В самый день приезда лорда Байрона на корабль я напомнил ему о том, как он вышел из коллегиума Гарро-на-Холме. Байрон всегда любил детские воспоминания и долго проговорил со мною об учителях, о Вингфильде, которого он знал, и Роберте Пиле, с которым был очень дружен. В первые дни нашего знакомства это был единственный предмет наших разговоров. Потом мы стали рассуждать об общих предметах; наконец мы перешли к дружеской беседе, и так как мне нечего было рассказать ему о себе, то речь шла большею частью о нем.
Характер пэра-поэта, сколько я мог судить по этим разговорам, был смесью самых разнородных, противоположных чувствований: он гордился своею знатностью, своей совершенно аристократической красотой, своим искусством во всех телесных упражнениях, часто толковал о том, как хорошо бьется на кулаках и фехтует, и никогда не говорил о своем гении. Он был очень худ, но с этого времени чрезвычайно боялся растолстеть. Впрочем, может быть, что он делал это из подражания Наполеону, от которого был тогда в восторге: Байрон и подписывался так же, как он, начальными буквами своего имени и фамилии, Н. Б., — Ноэль Байрон. Прилежное чтение Юнговых «Ночей» придало ему страсть к мрачным впечатлениям, и эта страсть, примененная к нашим антипоэтическим обществам, была часто смешна: он сам это чувствовал и иногда, пожимая плечами, говорил о знаменитых ньюстедтских ночах, когда он и его приятели старались воскресить Генриха V и Шиллеровых разбойников. Но в глубине сердца он чувствовал потребность в чудесном, в котором образованный мир ему отказывал, и он приехал искать его в странах древних воспоминаний, посреди племен, бродящих у подножия гор с дивными именами, гор, которые зовут Афоном, Пиндом, Олимпом. Тут ему было легко и привольно. Он говорил мне, что со времени выезда своего из Англии идет на всех парусах.
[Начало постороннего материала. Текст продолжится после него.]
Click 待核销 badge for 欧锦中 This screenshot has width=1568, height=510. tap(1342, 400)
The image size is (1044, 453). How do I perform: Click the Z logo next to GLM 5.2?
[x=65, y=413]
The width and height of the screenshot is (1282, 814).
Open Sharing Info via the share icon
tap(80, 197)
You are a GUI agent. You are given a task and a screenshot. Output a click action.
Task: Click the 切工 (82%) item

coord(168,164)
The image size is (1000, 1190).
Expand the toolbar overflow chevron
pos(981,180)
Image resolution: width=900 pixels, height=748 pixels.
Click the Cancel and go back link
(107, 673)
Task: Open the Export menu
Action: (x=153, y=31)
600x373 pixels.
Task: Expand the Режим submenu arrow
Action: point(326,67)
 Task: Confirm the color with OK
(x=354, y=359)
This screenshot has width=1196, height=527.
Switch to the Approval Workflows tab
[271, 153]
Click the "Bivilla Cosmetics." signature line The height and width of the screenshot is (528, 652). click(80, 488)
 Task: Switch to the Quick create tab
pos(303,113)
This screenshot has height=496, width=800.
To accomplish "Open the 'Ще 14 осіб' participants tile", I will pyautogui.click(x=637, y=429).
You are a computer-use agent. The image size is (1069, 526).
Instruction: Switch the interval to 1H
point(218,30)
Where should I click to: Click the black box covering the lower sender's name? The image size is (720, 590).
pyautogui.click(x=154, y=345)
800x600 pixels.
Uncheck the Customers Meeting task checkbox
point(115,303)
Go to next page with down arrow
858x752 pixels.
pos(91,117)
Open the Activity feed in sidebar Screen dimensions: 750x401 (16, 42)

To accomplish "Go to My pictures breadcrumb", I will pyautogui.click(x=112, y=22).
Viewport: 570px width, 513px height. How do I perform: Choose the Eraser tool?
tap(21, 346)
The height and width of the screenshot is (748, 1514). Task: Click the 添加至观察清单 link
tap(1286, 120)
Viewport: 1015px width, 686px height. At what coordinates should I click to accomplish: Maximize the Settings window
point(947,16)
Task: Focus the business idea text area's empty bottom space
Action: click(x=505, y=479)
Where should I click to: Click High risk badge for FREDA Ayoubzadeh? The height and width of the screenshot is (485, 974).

После меня, из живых существ на корабле, он всех более полюбил Никка, орла, которого я ранил в Гибралтаре и который почти всегда сидел на борте баркаса, стоящего у подножия грот-мачты. С тех пор как высокочестный поэт прибыл к нам на корабль, Никку стало гораздо лучше жить: Байрон сам всегда кормил его, обыкновенно голубями и курицами, которых повар должен был сначала зарезать, и притом где-нибудь подальше, потому что лорд Байрон не мог видеть, как режут какое-либо животное. Он сказывал мне, что, когда ездил к дельфийскому источнику, там вдруг поднялось двенадцать орлов, что бывает очень редко, и это предзнаменование на горе, посвященной богу поэзии, подало ему надежду, что потомство, подобно этим благородным пернатым, при знает его поэтом; ему также случилось подстрелить орленка на берегу Лепантского залива, близ Востицы, но тот, несмотря на все его попечения, вскоре умер. Никк казался очень благодарным за старания своего поставщика и, увидев его, радостно вскрикивал и начинал махать крылом. Зато лорд Байрон брал его в руки, чего никто из нас не смел делать, и орел даже ни разу не оцарапал его. Байрон говорил, что так и надобно обходиться с животными дикими или свирепыми. Это средство удалось ему с Али-пашою, со своим медведем, со своей собакою Ботсвайном: она умерла, а он до последней минуты ласкал ее и обтирал голыми руками смертоносную пену, которая текла у нее изо рта.
Я находил в лорде Байроне большое сходство по характеру с Жан-Жаком Руссо. Однажды я сказал ему об этом, но, по тому, как он начал опровергать это сравнение, я тотчас заметил, что оно ему неприятно. Байрон говорил, что, впрочем, не я первый сделал ему такой комплимент; и он произнес это слово с особенным выражением, не придавая ему, однако же, точного значения. Я надеялся, что этот спор вы» кажет мне какие-нибудь черты его характера, и потому продолжал поддерживать свое мнение.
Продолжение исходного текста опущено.